The Prodigal Box
Delivered by the Rev. Rhonda J. Rubinson
March 31, 2019
Church of the Intercession, NYC
Text: Luke 15: 1 - 3, 11b - 32
In the name of God: Father, Son, and Holy Spirit. Amen.
Today’s gospel reading is the very familiar parable of the Prodigal Son.
We are accustomed to hearing this story preached from the Prodigal’s point of view, so we learn what he learns, which can be summed up in the following few points:
Don’t be greedy for what’s promised to you before the right time (his father is still alive, so he doesn’t deserve his inheritance yet);
don’t squander your resources no matter how great (anyone can fall into poverty);
loose living may taste sweet at first, but has a bitter aftertaste;
people who are friends with you because you have money will flee from you once the money’s gone;
desperation may very well drive you back into the arms of the family you were trying to escape;
repentance precedes restoration, and
God (the father in the story) is waiting with open arms for you to return to the fold, no matter how far you’ve strayed.
That’s my “Cliff Notes” summary of the Prodigal Son. All of those are all worthy lessons to be considered during Lent, but there is more here. If we consider the older brother, who is furious and jealous of his younger sibling after his return, we see that this brother makes himself into the new Prodigal by cutting himself off from his family – including his loving, merciful father – when he refuses to enter into the joyous celebration to welcome back his brother.
Another good lesson, but I’d like to dig deeper into the older brother’s soul, because he has a problem that every one of us shares to a different degree, a problem that is worth delving into because it can harm us and others very deeply: the older brother has put his younger sibling into a box. He refuses to acknowledge that his younger brother has learned from his mistakes, has grown into another, better person, so he is now no longer the obnoxious brat that ran off with his inheritance and blew it to bits. As far as the older brother is concerned, the Prodigal Son is still and will forever be the Prodigal Son, a life sentence with no chance of parole. And the older brother ruins his own life while trying to keep his brother in the box of his past.

####

▸ **EXERCISE**
Reproduce the sermon from "Another good lesson, but" up to and including "of his past.", swapping each "box" for "cage".

####

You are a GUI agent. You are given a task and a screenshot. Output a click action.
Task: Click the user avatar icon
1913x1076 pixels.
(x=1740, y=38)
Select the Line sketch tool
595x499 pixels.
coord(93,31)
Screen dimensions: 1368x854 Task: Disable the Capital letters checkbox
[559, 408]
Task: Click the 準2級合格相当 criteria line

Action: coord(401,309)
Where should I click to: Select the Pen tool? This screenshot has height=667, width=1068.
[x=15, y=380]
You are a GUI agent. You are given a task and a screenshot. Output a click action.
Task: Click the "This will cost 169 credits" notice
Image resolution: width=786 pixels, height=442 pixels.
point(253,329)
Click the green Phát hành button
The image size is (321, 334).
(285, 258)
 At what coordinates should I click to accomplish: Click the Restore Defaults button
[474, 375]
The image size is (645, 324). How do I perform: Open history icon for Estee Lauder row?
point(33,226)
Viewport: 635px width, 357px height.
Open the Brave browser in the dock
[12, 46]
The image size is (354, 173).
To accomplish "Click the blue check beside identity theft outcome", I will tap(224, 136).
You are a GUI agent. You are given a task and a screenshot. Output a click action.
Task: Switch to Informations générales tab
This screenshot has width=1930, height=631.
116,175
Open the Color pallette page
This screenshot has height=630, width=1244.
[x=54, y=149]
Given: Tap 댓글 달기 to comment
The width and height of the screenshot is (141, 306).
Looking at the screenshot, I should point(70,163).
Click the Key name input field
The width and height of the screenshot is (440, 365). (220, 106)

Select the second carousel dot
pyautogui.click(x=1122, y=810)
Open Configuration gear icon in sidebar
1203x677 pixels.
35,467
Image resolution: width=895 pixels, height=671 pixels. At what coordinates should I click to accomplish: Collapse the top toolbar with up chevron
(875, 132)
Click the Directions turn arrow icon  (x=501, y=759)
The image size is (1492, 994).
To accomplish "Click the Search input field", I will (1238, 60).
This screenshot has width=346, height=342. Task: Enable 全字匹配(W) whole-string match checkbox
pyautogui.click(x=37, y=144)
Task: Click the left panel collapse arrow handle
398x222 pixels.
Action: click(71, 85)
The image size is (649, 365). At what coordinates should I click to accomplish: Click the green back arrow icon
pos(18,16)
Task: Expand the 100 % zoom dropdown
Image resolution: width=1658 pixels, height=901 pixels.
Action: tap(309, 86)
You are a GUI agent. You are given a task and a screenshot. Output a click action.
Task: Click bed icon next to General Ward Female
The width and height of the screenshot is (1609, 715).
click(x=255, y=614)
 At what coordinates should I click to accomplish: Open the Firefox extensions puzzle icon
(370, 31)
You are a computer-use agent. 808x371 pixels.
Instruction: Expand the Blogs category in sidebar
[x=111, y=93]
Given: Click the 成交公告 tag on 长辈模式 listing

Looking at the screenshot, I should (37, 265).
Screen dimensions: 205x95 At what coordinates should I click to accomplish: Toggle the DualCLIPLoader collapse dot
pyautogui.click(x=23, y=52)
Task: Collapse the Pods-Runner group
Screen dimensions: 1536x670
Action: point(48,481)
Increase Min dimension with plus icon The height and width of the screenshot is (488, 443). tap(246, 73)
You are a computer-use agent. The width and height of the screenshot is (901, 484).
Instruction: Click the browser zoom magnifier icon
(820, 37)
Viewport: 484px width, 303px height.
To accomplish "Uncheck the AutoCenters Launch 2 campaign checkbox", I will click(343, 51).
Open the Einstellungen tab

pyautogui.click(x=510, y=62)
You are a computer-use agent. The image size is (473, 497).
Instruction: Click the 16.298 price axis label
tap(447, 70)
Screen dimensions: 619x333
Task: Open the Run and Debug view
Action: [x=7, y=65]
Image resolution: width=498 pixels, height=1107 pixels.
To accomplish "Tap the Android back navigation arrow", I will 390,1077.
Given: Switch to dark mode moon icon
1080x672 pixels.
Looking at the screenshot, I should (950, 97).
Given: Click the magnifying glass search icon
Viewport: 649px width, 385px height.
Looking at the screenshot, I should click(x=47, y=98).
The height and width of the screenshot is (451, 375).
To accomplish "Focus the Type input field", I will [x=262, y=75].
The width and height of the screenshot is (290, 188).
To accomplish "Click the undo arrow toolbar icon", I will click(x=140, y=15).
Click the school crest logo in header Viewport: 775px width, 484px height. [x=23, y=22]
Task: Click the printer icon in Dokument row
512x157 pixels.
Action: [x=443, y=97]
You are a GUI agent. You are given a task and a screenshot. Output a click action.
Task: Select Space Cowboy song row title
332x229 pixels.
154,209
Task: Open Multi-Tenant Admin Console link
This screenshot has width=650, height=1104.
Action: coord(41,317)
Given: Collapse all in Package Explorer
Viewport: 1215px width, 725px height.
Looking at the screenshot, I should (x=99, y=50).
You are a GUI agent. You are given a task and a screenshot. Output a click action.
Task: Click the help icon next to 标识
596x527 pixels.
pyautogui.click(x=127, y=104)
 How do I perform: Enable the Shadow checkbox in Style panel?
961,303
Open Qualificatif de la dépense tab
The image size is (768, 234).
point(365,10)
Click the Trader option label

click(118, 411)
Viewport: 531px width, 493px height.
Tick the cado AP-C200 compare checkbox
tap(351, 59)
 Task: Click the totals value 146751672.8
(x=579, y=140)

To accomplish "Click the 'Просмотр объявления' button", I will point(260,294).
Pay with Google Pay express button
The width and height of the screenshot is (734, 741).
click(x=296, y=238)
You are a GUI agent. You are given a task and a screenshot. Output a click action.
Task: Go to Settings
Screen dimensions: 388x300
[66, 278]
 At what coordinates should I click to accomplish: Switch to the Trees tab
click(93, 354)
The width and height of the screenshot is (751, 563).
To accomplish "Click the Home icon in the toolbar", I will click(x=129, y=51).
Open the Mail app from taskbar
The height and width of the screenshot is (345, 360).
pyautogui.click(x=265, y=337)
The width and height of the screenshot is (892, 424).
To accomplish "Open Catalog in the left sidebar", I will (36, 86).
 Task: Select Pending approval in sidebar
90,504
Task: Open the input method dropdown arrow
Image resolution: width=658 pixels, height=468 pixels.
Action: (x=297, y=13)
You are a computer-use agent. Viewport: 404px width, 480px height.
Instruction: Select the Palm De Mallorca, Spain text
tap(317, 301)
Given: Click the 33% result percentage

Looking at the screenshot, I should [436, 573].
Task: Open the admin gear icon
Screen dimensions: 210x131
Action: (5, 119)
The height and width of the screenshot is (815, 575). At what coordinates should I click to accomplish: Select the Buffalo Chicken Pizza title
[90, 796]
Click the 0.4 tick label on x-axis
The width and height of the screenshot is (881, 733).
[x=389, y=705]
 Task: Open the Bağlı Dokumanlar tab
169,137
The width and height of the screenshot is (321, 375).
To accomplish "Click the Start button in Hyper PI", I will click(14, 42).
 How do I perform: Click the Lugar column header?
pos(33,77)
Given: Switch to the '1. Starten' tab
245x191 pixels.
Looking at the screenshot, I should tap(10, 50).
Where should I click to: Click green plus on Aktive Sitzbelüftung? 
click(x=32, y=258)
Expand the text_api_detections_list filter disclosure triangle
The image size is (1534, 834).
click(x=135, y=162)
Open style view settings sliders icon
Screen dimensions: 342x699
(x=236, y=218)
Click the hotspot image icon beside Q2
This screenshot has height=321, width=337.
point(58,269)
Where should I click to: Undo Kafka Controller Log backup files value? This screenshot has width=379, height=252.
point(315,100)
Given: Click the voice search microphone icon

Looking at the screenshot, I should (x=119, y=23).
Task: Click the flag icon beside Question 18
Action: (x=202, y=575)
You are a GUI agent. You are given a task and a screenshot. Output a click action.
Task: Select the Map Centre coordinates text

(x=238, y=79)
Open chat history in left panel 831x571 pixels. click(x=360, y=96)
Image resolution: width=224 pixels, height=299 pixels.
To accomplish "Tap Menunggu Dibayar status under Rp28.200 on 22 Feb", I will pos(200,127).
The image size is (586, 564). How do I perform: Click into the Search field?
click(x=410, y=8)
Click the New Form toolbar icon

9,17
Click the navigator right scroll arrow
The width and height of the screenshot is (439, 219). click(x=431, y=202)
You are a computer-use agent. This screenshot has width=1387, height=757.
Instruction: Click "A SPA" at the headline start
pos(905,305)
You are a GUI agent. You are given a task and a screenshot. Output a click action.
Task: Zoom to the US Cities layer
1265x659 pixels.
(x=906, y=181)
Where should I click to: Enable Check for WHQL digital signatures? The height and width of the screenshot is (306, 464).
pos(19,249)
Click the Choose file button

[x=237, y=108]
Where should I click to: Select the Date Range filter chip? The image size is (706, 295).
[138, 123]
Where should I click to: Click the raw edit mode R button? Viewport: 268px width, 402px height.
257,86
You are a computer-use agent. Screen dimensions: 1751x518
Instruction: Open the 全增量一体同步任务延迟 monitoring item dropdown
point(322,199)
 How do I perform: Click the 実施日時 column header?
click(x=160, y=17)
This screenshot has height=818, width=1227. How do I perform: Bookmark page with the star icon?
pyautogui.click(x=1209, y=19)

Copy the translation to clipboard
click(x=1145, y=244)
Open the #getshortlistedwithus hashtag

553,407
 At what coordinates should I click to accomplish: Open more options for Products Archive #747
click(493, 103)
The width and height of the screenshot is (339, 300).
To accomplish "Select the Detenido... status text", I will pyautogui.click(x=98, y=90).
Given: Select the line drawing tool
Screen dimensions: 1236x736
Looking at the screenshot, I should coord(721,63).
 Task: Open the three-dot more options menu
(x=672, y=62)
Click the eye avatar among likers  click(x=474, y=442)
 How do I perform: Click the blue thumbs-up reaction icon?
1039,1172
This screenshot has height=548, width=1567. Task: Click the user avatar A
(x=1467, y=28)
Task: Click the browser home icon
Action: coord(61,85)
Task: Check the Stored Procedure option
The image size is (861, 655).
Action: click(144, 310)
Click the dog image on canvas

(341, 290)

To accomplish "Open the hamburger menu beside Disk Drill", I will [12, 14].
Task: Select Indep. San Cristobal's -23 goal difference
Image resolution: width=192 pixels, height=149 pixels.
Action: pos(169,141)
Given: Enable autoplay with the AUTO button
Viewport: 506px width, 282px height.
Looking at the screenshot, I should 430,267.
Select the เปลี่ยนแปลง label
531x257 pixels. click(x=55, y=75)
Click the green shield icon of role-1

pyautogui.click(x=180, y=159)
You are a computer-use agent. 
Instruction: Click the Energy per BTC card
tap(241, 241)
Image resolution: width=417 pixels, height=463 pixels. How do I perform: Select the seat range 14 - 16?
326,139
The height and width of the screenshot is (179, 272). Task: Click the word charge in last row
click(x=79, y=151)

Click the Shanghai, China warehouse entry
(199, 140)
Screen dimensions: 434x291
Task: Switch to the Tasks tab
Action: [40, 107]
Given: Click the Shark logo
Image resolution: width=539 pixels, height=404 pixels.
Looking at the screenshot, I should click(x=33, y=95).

####

▸ **TASK RESULT**
Another good lesson, but I’d like to dig deeper into the older brother’s soul, because he has a problem that every one of us shares to a different degree, a problem that is worth delving into because it can harm us and others very deeply: the older brother has put his younger sibling into a cage. He refuses to acknowledge that his younger brother has learned from his mistakes, has grown into another, better person, so he is now no longer the obnoxious brat that ran off with his inheritance and blew it to bits. As far as the older brother is concerned, the Prodigal Son is still and will forever be the Prodigal Son, a life sentence with no chance of parole. And the older brother ruins his own life while trying to keep his brother in the cage of his past.